Retorno do seguro à Prefeitura será discutido
Paralelamente aos trabalhos da CEI, a Procuradoria da Câmara tem estudado a hipótese de a Prefeitura voltar a ser estipulante (ou seja, intermediária) nos seguros de funcionários. Um dos advogados do órgão, Carlos Alexandre Rodrigues, revelou que está prestes a ser encaminhado à Comissão o parecer que afirma ser possível a volta da situação, que vigorou no Executivo até 1998. Rodrigues se baseia em uma circular da Superintendência dos Seguros Privados (Susep), em cujo artigo 37 é recomendável ao Executivo pagar diretamente a seguradora. ''Por essa resolução, a Prefeitura poderia perfeitamente ser a estipulante e, o Grêmio, um sub-estipulante que ficaria apenas com o pró-labore dos repasses'', explicou.

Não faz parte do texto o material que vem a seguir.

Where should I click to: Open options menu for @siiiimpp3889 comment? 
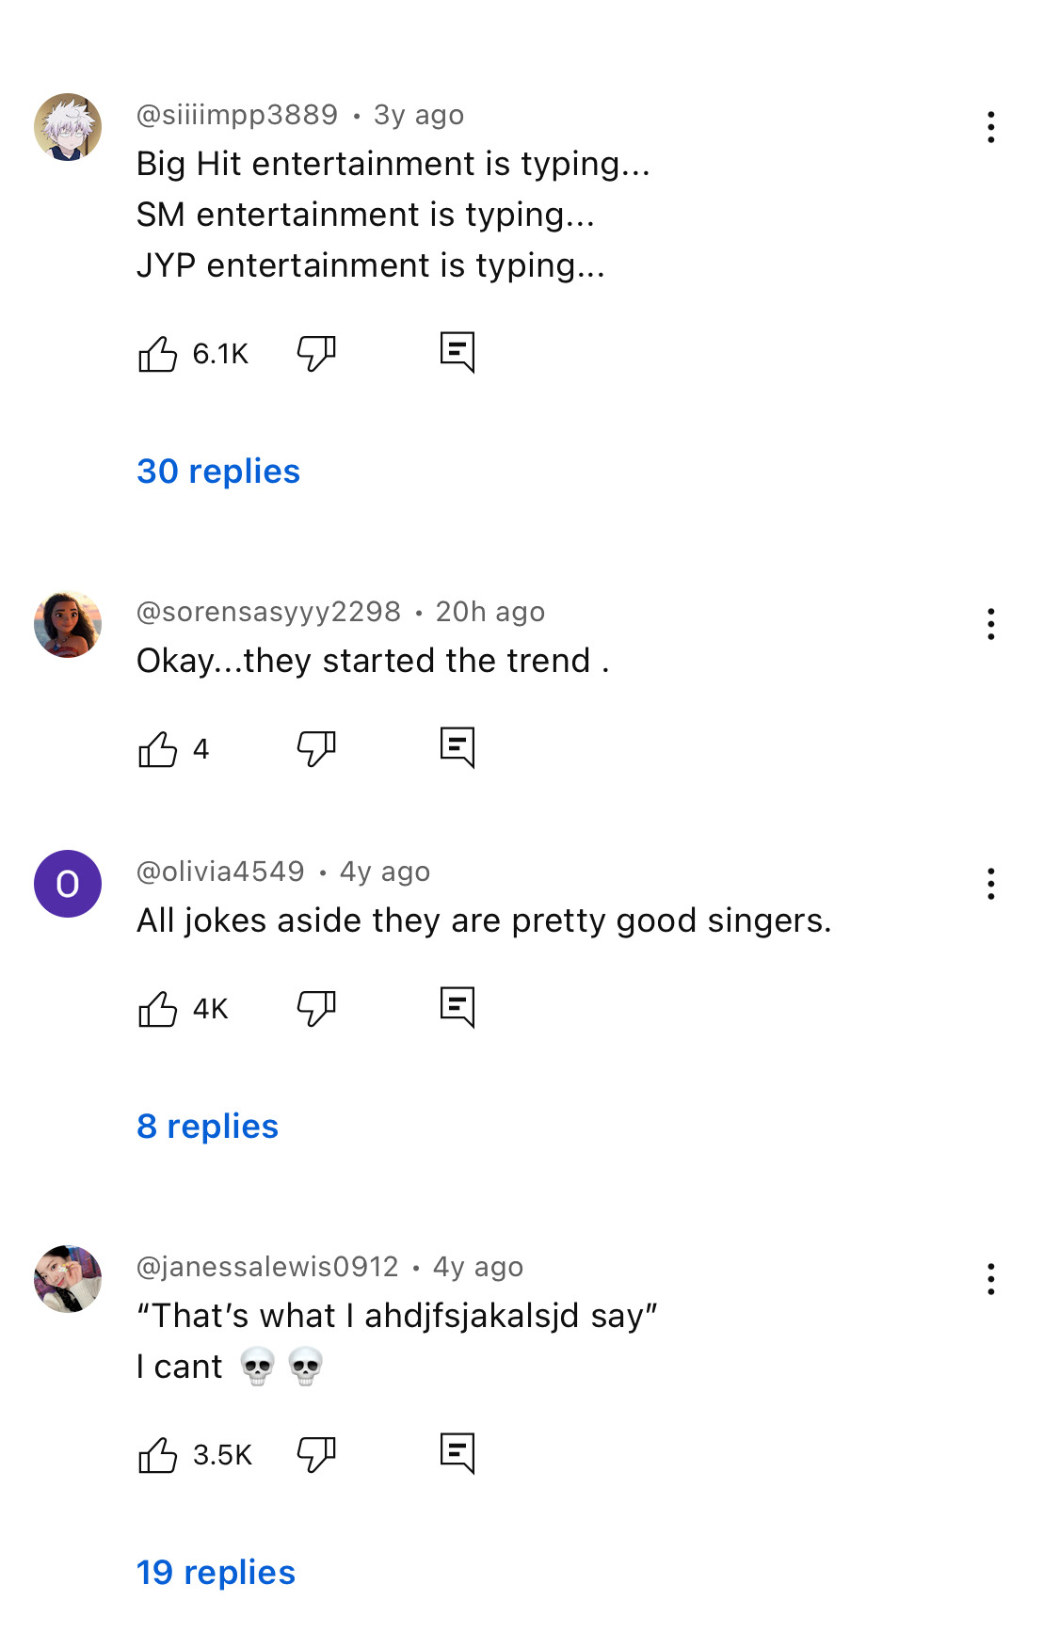990,127
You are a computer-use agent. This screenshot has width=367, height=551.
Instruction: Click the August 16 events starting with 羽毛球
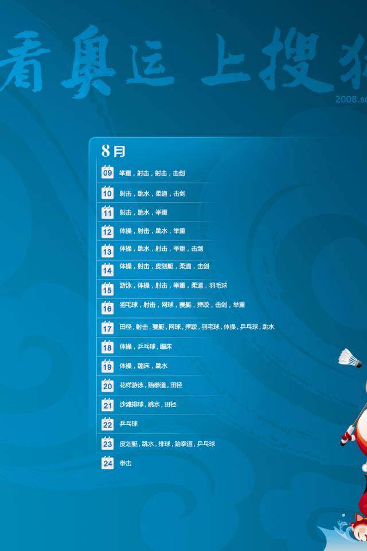182,305
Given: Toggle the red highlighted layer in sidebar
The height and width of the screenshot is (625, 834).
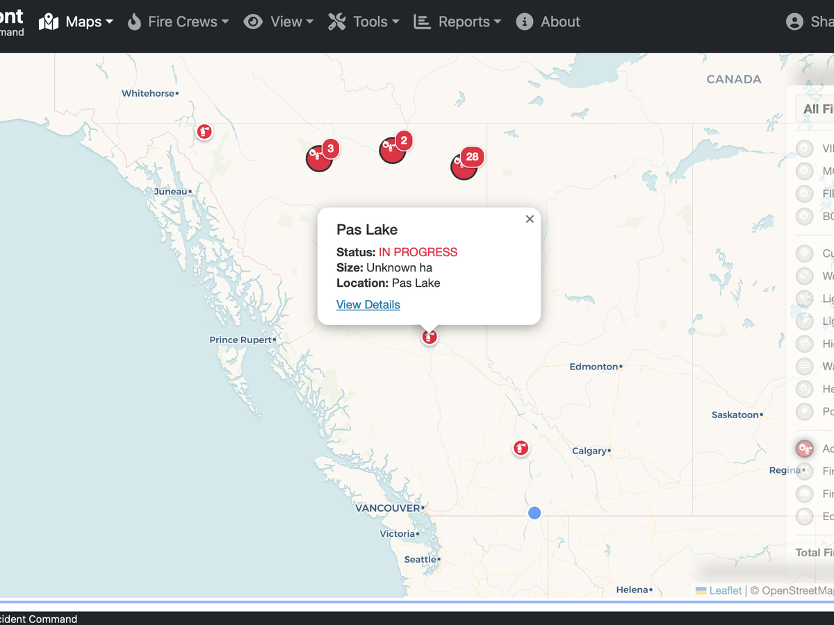Looking at the screenshot, I should coord(804,449).
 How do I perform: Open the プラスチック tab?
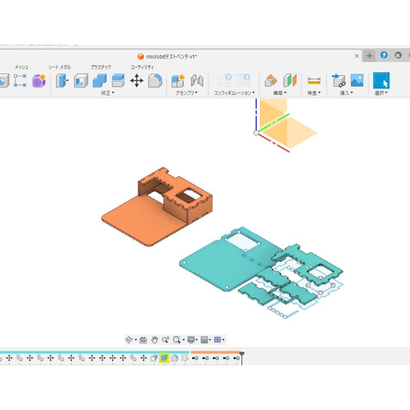click(101, 67)
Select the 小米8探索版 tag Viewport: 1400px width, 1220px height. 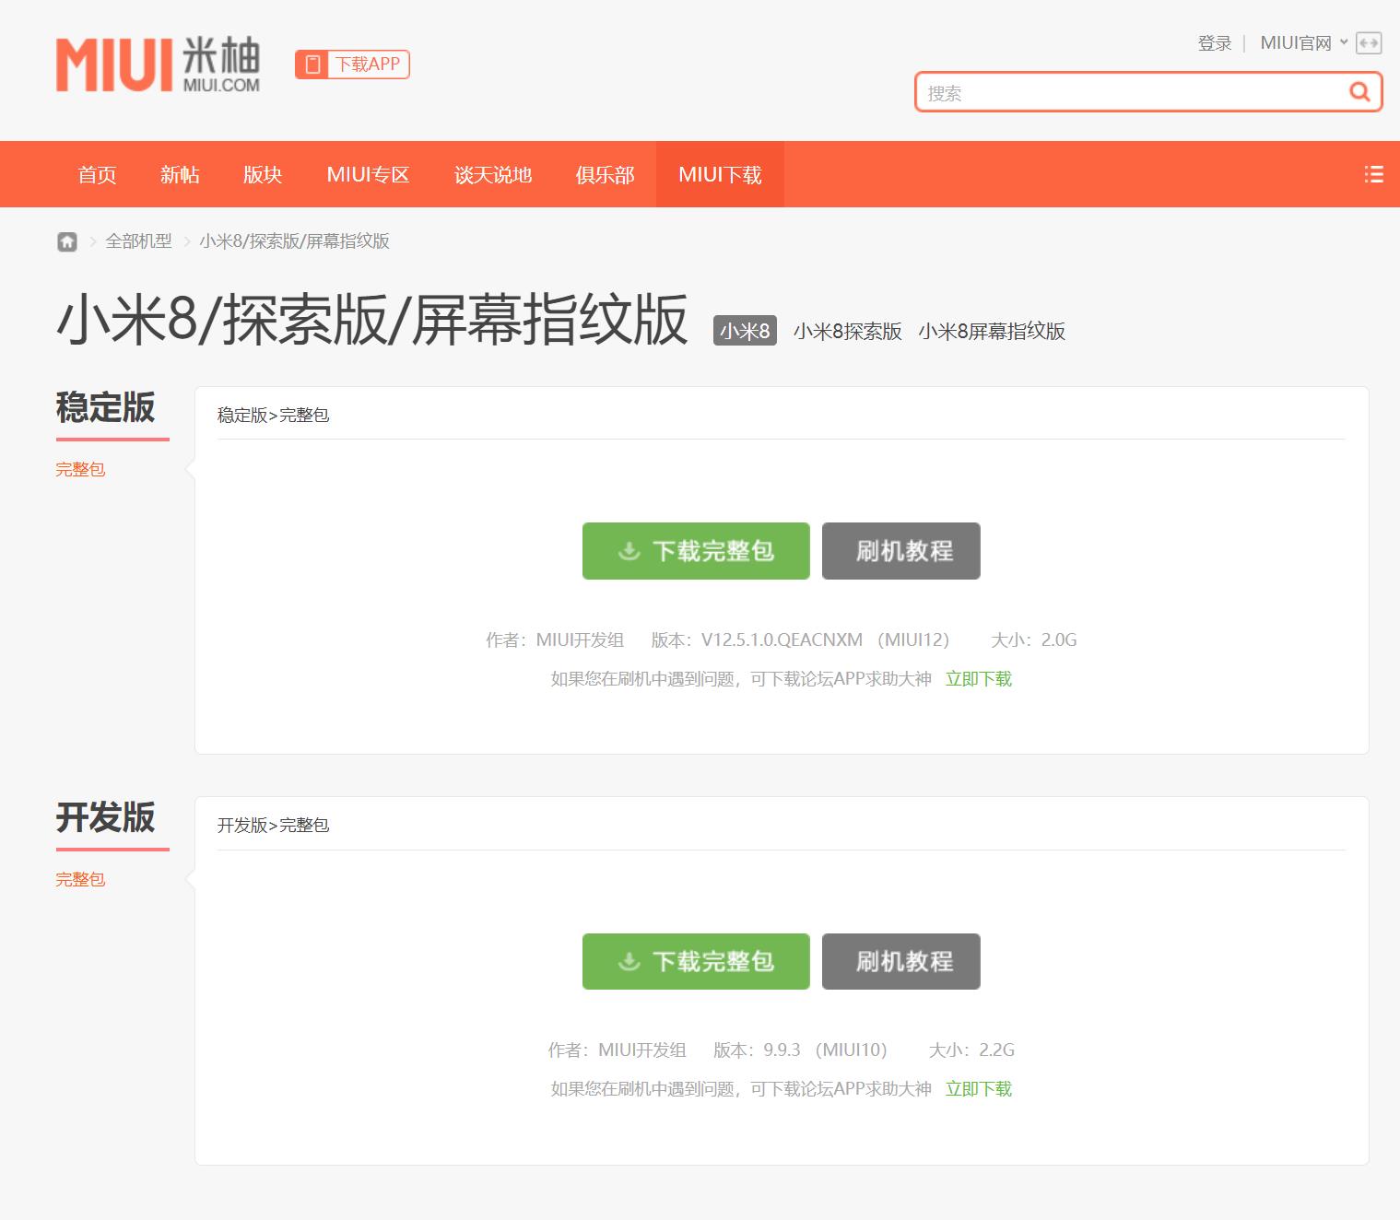(x=847, y=331)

O controlador-geral do Município, Sinival Pitaguari, descartou a possibilidade. Na avaliação dele, essa ''não seria a situação jurídica mais viável'', uma vez que poderia gerar mais gastos aos cofres municipais. ''A Prefeitura terá um ônus sem ter o bônus do pró-labore. Vai precisar de gente para acompanhar a apólice e para casos de sinistro. Não dá, é um custo extra'', justificou. Ainda conforme Pitaguari, a volta do repasse das mensalidades de seguro ao Grêmio a suspensão já caminha para o terceiro mês dependerão das decisões da CEI, ou da Justiça. (J.G.)